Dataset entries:
=== Begin Enclosure ===

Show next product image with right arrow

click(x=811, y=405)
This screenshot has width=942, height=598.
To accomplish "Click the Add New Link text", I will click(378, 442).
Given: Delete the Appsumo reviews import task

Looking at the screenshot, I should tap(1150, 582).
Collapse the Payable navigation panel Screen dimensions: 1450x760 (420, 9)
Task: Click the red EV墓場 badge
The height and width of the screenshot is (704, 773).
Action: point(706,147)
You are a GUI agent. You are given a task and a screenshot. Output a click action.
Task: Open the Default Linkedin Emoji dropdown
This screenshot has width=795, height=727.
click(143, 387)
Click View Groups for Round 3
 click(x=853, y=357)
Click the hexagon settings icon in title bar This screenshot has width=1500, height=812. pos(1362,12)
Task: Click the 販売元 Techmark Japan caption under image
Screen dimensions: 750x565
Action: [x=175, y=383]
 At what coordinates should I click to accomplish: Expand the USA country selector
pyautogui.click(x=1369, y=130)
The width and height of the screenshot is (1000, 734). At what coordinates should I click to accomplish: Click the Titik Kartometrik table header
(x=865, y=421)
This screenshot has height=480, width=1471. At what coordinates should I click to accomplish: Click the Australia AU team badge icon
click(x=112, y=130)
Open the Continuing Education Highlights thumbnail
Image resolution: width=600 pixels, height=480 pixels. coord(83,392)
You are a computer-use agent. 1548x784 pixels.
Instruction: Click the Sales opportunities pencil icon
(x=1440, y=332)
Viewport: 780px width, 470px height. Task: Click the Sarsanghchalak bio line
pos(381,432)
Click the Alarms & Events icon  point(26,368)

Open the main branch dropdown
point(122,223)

=== End Enclosure ===

Taking the records above, retype every line from the one with "You are a GUI" down to the one with "Task: Click the 販売元", exactly and with nothing else.

You are a GUI agent. You are given a task and a screenshot. Output a click action.
Task: Open the Default Linkedin Emoji dropdown
This screenshot has width=795, height=727.
click(143, 387)
Click View Groups for Round 3
 click(x=853, y=357)
Click the hexagon settings icon in title bar This screenshot has width=1500, height=812. pos(1362,12)
Task: Click the 販売元 Techmark Japan caption under image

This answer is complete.